Only this isn’t New York after an apocalyptic terror attack. It is Beijing on an ordinary day. A city so smothered by pollution that its car windscreens become view-obscuring grey slates and its bikes turn into filthy, creaking machines.

Or at least that is what the photographs – published by the online magazine China Dialogue – seemed to suggest. The reality, it turns out, is rather different.

On 15 July, China Dialogue, a bilingual environmental magazine edited in London and Beijing, published a series of photos by British photographer Sean Gallagher. Taken in the dead of night on the streets of Beijing, the 15 pictures show various vehicles coated in the residue of a filthy smog. Some of the cars are so subsumed by soot that you cannot tell what colour they are.

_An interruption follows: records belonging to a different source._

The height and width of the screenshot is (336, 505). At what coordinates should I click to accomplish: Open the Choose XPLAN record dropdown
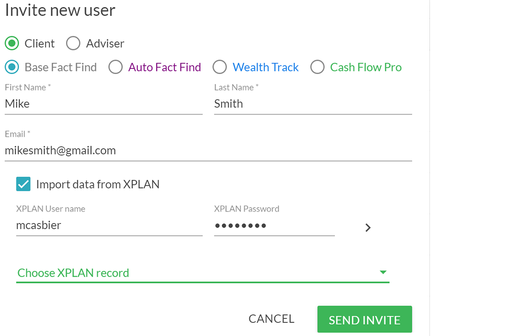[202, 273]
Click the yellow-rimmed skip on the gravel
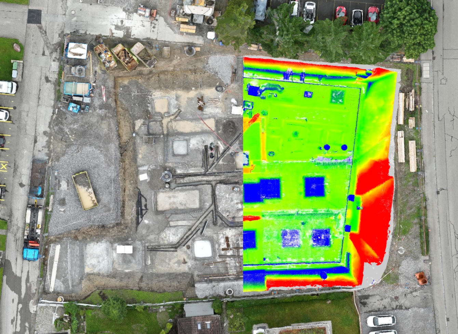Viewport: 458px width, 334px height. click(x=85, y=190)
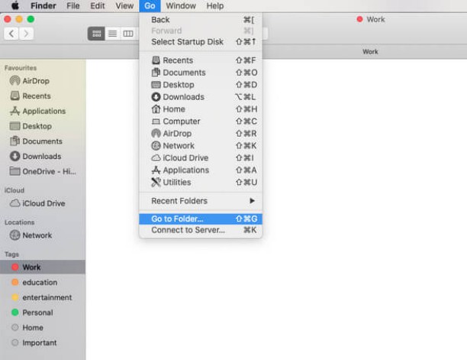The image size is (467, 360).
Task: Select Network under Locations in sidebar
Action: point(37,235)
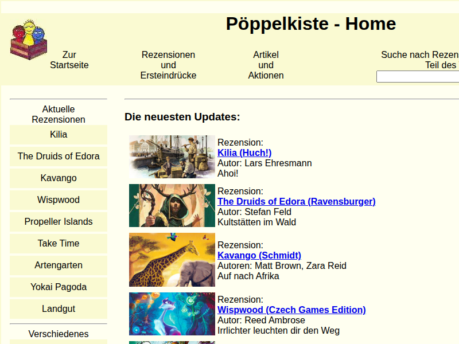This screenshot has width=459, height=344.
Task: Open Yokai Pagoda sidebar entry
Action: 59,287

The photo-essay was titled ‘Air pollution in Beijing’. An accompanying blurb said: ‘As the Olympics approach, athletes have raised concerns about the Chinese capital’s smoggy skies. A series of haunting pictures… illustrates the problem.’ (1)

Readers were left with the distinct and queasy impression of a city so polluted that dirt descends on everything. It looked like a scene from Mad Max. How can athletes be expected to run in a city where even cars – those most mobile machines – end up buried beneath dirt?


How the story appears on the China Dialogue homepage

Yet before long, some of China Dialogue’s readers, including readers based in Beijing, started complaining. All of these filthy cars lined up in sooty streets… it just doesn’t look like our city, they said. The scenes depicted in the photos are ‘not normal in the summer of Beijing’, said one.

Another reader – Shaojie Liu, who has lived in Beijing for 10 years – was similarly shocked by the pictures, writing: ‘We cannot say that the air here in Beijing is great. However, we don’t have conditions that bad.’ Others asked whether the photos really were taken in the city; one Beijing-based reader commented: ‘After I read the article I looked out my window again, and the sky is very blue and very clean.’

Another suspected that the photos show something more natural than manmade pollution: ‘It looks like the photos were taken after a sandstorm in Beijing. There is definitely a pollution problem in China. [B]ut these images may be a… misleading way to illustrate China’s pollution problem in general.’ One angry reader denounced the seemingly alien photographs as ‘CNN-style photos’, which present a ‘biased report on China’.

A week after the photo-essay first appeared – on 21 July – the editors of China Dialogue finally posted a note clarifying what the images reveal. The photos were taken in Beijing, but ‘most of them depict vehicles that have been left or abandoned under the raised ring roads in the city centre’, the note said.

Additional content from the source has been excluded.